Uma liderança baseada na implementação de uma estratégia completamente diferente da de outros concorrentes, que alguns já estão tentando imitar abertamente e que se baseia em duas questões fundamentais: a análise de dados já comentada, ou big data e apostas de longo prazo.

O uso dessa estratégia começou desde quando já enviava seus DVDs por correio, mas dos quais estava totalmente ciente quando começou a usar o streaming como meio de envio. Um canal que oferece não apenas uma capilaridade muito superior aos outros, mas um feedback quase que instantâneo, e acima de tudo, diferencialmente superior ao que um estudo tradicional é capaz de obter. Os dados de bilheteria podem ser interessantes, mas por mais que sejam esmiuçados, eles não são capazes de nos oferecer o nível de detalhe que temos na rede, com usuários que votam em tempo real com os cliques de seu mouse ou controle remoto. Tente imaginar que além de saber sobre as suas preferências, eles sabem também sobre seus hábitos, sua audiência instantânea, permite saber por exemplo em que momento você para a exibição e quanto tempo depois volta, qual a sua rotina? Quais são as séries mais exibidas e seus horários preferenciais, e dessa maneira organizar seu cardápio de forma distinta de acordo com a hora? Melhorando assim a sua experiência de consumidor”?

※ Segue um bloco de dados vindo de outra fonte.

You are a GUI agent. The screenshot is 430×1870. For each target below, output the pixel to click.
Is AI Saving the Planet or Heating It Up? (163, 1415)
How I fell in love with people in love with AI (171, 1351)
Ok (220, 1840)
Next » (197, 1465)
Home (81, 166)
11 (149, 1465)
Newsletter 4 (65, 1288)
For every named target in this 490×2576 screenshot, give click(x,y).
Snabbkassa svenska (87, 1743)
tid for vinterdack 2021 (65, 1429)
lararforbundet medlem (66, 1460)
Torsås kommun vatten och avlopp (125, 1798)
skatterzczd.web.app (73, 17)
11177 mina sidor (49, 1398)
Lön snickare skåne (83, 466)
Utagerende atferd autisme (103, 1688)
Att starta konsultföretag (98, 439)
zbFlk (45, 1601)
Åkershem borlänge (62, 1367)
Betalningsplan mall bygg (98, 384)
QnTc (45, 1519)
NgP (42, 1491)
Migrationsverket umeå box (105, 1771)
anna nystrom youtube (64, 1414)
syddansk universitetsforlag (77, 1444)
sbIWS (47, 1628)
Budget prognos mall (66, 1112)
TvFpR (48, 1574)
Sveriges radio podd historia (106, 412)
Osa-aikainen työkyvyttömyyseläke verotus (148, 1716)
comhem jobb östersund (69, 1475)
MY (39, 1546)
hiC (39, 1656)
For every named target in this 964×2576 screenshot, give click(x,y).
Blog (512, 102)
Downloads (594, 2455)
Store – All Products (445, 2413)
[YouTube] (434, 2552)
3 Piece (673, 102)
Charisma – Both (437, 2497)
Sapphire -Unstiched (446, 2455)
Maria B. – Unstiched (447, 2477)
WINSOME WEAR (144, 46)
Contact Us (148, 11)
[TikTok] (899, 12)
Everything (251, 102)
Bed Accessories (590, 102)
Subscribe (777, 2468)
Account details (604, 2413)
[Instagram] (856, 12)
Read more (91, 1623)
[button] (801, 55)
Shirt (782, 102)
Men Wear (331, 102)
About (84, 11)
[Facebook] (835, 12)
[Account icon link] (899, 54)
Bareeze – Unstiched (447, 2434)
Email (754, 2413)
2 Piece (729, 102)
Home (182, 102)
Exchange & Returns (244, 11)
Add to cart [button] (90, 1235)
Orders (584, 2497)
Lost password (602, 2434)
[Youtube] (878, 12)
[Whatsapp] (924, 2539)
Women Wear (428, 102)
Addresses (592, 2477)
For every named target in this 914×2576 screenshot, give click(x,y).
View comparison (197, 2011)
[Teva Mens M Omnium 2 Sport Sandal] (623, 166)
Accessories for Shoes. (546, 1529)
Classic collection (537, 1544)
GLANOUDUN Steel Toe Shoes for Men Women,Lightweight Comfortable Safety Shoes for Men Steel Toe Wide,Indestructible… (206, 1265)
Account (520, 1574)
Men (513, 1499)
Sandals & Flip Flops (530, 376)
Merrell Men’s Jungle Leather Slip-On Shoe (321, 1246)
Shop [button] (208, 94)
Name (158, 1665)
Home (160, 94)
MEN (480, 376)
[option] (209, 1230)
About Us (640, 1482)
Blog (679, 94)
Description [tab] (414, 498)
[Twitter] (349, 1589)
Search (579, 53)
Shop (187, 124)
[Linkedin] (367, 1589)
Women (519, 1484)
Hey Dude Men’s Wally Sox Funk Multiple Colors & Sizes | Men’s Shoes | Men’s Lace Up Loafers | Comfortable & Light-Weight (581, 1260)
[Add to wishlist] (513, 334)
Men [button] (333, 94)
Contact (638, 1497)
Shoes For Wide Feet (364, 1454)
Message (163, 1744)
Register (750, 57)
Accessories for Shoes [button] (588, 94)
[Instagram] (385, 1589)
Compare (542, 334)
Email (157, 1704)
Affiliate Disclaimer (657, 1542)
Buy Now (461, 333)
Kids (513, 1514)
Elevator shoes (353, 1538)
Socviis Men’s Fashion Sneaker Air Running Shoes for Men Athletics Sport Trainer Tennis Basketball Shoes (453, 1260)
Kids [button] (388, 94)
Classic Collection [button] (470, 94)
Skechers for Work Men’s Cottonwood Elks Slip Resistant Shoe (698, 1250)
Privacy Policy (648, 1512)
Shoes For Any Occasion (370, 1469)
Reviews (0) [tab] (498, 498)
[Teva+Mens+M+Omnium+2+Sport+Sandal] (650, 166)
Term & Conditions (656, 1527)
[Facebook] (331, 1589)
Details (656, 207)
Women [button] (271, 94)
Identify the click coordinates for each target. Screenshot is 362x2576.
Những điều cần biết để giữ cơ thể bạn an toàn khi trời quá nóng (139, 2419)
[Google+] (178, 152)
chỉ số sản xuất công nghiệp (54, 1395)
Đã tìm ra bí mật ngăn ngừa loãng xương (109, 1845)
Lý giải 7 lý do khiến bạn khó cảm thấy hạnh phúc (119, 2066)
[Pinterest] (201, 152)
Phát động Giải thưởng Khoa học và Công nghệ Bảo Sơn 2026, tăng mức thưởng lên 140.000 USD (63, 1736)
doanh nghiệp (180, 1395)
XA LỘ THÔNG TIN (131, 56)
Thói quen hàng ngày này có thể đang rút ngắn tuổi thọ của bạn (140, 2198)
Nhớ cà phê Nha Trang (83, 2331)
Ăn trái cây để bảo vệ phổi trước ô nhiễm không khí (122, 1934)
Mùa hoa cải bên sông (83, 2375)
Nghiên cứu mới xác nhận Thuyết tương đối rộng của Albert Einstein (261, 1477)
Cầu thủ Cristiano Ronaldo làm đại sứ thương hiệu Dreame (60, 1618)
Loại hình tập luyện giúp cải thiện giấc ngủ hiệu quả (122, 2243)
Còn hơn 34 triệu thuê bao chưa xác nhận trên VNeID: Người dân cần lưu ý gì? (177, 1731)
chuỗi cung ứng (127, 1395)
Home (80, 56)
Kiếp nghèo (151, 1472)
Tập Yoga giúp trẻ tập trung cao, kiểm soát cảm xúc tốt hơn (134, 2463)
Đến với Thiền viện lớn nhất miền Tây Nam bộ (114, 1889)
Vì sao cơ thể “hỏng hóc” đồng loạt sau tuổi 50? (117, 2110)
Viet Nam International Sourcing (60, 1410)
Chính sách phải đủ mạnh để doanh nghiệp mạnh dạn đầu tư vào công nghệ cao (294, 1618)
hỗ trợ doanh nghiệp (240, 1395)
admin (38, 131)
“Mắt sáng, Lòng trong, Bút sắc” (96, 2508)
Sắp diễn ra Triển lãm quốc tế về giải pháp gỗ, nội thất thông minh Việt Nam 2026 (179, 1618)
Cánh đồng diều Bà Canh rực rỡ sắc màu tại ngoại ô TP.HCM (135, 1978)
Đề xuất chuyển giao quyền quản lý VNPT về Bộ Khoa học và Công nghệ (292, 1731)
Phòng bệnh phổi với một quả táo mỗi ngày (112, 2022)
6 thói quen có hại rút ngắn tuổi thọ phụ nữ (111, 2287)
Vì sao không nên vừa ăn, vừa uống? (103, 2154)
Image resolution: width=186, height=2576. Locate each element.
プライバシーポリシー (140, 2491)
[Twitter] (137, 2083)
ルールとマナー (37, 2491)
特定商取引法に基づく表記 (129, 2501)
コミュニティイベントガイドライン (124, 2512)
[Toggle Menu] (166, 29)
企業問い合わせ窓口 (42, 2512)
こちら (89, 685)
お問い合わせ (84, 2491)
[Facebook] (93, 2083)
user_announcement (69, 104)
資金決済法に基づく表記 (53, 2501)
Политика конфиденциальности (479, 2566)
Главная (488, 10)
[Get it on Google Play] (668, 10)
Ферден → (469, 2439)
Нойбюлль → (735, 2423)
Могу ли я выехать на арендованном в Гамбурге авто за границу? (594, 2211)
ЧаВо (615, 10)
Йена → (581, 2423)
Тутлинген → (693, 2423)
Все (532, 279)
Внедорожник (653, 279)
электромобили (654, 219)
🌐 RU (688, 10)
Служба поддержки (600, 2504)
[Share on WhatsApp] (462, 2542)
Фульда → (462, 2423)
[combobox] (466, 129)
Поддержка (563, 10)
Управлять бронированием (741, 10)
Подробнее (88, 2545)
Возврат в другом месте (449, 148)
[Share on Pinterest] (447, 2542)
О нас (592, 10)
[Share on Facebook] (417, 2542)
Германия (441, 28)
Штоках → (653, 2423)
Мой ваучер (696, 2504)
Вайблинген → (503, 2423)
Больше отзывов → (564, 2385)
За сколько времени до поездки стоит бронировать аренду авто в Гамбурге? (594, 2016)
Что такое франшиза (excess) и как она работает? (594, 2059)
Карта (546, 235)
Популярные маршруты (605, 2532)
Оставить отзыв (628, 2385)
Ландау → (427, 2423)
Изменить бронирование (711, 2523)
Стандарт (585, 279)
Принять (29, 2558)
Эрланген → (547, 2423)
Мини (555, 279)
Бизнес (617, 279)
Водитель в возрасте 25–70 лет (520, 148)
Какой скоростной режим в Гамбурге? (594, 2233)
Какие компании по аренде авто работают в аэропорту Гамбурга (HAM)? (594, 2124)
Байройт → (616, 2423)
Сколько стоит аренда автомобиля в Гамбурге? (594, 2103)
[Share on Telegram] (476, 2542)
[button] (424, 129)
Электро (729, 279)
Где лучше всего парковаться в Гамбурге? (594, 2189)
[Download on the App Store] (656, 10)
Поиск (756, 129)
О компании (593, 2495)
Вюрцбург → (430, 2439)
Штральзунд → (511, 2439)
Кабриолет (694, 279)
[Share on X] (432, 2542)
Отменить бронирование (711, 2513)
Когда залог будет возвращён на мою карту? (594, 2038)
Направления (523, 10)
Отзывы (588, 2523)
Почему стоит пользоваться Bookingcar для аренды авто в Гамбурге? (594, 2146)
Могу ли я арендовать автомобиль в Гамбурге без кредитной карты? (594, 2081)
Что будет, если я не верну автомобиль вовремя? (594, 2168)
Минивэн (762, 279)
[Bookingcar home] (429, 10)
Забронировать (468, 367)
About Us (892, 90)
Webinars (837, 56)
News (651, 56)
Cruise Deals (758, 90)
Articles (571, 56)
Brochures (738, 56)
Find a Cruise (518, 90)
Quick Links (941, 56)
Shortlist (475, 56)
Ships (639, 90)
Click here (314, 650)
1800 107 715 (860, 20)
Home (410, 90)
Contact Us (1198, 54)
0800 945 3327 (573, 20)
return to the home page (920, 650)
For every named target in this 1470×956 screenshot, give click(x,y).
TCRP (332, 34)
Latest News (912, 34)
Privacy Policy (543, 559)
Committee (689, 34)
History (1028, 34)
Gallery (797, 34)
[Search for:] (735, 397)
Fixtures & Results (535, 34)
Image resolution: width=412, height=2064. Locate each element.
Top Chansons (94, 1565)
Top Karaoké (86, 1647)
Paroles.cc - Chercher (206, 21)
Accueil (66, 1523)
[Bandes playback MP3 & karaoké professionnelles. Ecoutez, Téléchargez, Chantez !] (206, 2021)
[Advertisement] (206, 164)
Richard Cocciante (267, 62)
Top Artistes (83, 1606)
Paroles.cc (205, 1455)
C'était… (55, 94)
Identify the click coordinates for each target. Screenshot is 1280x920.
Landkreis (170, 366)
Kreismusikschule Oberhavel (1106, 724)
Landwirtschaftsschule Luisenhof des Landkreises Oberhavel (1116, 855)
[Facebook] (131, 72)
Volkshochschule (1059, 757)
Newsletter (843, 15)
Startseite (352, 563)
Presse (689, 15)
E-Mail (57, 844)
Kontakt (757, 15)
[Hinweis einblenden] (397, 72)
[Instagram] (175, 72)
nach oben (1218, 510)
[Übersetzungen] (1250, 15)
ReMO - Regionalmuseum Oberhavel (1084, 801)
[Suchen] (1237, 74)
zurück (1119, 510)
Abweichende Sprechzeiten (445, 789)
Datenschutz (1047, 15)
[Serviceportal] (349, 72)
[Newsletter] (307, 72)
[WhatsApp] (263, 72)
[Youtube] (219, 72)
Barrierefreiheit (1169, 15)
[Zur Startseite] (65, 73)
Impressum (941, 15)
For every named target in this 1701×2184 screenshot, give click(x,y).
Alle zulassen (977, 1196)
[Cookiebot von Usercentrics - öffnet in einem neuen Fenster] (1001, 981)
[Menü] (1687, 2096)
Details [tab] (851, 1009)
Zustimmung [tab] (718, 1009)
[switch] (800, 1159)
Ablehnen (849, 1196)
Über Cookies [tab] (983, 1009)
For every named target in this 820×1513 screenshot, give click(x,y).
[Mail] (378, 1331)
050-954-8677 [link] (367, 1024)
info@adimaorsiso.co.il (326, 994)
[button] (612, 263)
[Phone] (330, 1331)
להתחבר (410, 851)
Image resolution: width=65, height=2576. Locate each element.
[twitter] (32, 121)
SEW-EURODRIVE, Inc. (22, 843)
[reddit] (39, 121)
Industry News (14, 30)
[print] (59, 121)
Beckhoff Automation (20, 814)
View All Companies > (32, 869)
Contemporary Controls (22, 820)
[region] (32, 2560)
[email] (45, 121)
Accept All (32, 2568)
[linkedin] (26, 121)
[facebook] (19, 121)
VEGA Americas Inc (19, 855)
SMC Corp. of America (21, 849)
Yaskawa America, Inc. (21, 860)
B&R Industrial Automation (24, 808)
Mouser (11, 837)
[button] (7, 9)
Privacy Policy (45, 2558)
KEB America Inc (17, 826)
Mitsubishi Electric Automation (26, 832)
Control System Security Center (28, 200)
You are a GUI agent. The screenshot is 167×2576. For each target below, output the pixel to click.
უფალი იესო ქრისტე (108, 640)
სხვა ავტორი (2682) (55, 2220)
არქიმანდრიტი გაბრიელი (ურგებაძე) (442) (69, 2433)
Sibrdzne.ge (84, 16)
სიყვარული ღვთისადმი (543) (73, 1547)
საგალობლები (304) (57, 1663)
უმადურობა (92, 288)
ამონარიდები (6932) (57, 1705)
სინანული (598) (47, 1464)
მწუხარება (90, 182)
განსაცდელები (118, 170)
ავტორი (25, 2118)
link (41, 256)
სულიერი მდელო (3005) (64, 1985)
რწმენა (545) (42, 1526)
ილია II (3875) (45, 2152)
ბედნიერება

É óbvio que big data, em qualquer caso, não tem poderes mágicos, pois segundo os próprios gestores da Netflix, os dados obtidos desempenham, na tomada de decisões sobre a produção, um papel sempre condicionado ao da direção artística e é quando as oportunidades de assinaturas, contratos ou desenvolvimento e ideias relacionadas à produção de um filme ou série foram decididas a partir desse ponto de vista com um peso de cerca de 70%, quando a análise de dados entra em jogo, 30% da decisão geralmente relacionada ao volume de recursos que serão colocados no topo da tabela.

O avançar de recursos tecnológicos só deve reforçar a competitividade dos canais de streaming, sensores ligados aos aparelhos vão alimentar ainda mais esse big data, e é claro em um confronto direto com a proteção dos seus dados e da sua privacidade. Dados para melhor disputar o seu tempo e a sua atenção, e com tantos concorrendo pela sua atenção, sem que o seu bolso melhore, pelo contrário, quando a inflação avança sobre o seu poder aquisitivo, a economia da “desatenção” encontra o seu limite, que não está na audiência, mas no valor que seu cliente tem na conta para pagar por tantos serviços na disputa pela sua atenção.